In Chicago, the Youth Connection Charter School (YCCS) has just emerged victorious in a battle with the Chicago Public Schools regarding their performance.  YCCS is an incredibly innovative model in which multiple schools join together under one charter, providing the on-ramp for students in Chicago.  In 2012, Chicago Public Schools declared YCCS a failing school, impeding their contract renewal. Now 18 months later, YCCS received a Distinguished, the highest performance rating given out by CPS.

So what’s different? 

According to YCCS it was a combination of documentation, presentations to educate CPS about alternative schools, co-designing new evaluation methods that recognize that students are entering with tremendous academic gaps, and basic advocacy. 

After the Spring 2012 announcement by CPS that YCCS was a failing school, YCCS launched a campaign to prove to CPS and its communities that the allegation was false.  Documentation showing the evaluation and performance levels at each of its campuses were presented in meetings with CPS throughout Summer and Fall 2012.  YCCS also initiated efforts to assist CPS in developing evaluation methods that measured academic growth and development of at risk and former out of school youth who return to school with academic competencies several years below their grade level.
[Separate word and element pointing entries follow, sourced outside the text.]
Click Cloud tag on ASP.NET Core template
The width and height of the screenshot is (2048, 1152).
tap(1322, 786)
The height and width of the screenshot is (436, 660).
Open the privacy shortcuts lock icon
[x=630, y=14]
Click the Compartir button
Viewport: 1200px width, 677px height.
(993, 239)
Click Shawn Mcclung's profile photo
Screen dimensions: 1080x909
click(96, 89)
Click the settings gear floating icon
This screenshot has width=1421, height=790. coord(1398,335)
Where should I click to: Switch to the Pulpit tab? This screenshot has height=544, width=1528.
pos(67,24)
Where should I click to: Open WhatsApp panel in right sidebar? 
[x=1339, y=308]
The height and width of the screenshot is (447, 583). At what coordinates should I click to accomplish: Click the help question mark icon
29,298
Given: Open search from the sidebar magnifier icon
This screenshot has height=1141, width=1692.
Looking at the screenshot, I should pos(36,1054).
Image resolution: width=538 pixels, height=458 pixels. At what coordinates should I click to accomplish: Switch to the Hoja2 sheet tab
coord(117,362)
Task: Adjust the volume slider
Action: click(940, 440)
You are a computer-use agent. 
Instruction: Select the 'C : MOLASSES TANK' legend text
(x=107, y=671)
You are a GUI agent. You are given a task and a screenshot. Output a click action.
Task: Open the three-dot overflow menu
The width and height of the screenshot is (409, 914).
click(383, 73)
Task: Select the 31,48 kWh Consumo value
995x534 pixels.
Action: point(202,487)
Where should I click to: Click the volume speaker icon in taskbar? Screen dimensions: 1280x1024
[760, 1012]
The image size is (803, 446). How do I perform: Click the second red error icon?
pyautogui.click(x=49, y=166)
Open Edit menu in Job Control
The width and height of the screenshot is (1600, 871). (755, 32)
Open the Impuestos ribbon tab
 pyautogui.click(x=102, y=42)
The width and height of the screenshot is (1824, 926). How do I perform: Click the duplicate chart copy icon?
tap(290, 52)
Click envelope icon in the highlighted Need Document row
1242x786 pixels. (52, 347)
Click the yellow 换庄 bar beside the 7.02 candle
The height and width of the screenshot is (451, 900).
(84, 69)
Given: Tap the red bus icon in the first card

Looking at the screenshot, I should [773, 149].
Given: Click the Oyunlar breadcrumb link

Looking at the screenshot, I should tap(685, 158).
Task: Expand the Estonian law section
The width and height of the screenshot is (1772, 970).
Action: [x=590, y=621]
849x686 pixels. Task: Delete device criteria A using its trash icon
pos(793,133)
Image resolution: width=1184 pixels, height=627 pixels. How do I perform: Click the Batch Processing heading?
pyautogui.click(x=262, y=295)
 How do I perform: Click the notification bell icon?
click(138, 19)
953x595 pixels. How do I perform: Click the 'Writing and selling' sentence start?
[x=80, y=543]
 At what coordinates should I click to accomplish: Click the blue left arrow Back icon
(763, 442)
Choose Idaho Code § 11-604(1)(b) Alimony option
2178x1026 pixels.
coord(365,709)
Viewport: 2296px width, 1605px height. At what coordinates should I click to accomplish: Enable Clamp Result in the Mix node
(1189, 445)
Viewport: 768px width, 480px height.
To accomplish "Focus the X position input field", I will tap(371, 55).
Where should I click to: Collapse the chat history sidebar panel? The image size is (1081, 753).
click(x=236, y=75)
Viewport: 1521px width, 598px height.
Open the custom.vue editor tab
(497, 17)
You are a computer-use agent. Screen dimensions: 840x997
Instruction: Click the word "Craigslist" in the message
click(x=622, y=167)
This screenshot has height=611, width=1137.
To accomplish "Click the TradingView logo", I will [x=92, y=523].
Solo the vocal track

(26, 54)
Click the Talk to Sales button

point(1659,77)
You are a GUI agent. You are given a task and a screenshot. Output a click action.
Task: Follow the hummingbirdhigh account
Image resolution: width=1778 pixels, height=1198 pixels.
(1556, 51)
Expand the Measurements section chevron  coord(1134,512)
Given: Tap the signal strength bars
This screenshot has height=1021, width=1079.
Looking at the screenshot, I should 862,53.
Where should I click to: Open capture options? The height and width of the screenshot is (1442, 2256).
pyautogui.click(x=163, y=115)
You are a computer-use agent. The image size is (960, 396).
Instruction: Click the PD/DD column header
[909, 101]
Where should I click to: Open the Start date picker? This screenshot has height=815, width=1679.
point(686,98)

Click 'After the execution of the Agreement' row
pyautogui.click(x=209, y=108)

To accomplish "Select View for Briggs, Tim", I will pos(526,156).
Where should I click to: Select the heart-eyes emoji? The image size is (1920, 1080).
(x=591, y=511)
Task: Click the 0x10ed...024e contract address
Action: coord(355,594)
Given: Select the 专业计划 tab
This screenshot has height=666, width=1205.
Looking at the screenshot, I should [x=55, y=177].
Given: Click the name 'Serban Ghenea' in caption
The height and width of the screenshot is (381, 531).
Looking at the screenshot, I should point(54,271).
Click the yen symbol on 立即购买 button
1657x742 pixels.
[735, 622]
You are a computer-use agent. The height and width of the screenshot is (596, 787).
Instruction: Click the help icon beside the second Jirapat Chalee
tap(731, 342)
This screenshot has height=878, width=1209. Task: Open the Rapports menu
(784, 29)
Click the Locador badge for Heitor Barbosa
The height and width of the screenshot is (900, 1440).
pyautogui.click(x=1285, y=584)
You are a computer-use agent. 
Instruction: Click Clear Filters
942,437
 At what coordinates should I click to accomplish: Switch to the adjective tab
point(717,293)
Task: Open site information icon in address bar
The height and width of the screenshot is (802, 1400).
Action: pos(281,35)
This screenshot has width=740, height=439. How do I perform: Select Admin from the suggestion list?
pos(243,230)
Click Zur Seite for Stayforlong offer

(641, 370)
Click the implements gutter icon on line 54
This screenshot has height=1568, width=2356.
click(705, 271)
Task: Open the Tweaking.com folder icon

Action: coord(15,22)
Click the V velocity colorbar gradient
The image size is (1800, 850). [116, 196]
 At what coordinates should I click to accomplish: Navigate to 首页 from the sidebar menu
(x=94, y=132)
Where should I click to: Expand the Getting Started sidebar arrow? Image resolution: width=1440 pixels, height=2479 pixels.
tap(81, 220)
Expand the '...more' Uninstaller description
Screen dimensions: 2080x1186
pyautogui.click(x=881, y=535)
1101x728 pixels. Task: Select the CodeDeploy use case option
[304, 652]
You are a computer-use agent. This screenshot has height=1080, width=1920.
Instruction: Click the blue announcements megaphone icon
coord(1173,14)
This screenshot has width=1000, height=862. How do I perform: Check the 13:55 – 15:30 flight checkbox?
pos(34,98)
Additionally, current and former YCCS students, their families and community leaders showed widespread support for YCCS by placing phone calls to CPS staffers and elected officials, signing online petitions, and participating in an October 2012 voter registration drive in Daley Plaza.  

Under the new CPS School Quality Rating Policy YCCS is considered an Option, a category for alternative high schools. Option schools are evaluated based on nine performance indicators:
  •  Average student growth percentile on STAR Reading 
  •  Average student growth percentile on STAR Math
  •  Percentage of students meeting growth target on STAR Reading
  •  Percentage of students meeting growth target on STAR Math
  •  One-year graduation rate
  •  Credit attainment
  •  Stabilization rate
  •  Average daily attendance rate
  •  Growth in attendance rate 
The new rating system will be applied to each individual Youth Connection Charter School campus, as well as Youth Connection Charter School as a whole starting in the 2013-2014 school year. 
Sheila Venson, Executive Director of YCCS said, "This is a victory for high school dropouts who are seeking a way to get back into school and get their lives on track.  This performance validates our compelling and nuanced story of what we have learned and are doing to educate off-track and re-enrolled young people.  This story is written everyday in YCCS' classrooms, where we are changing the odds, graduating students who would not have otherwise graduated, and saving lives in the process.”



This is also a lesson for all of us of what we can do if we engage our own constituencies, parents and students, in demanding a right to education.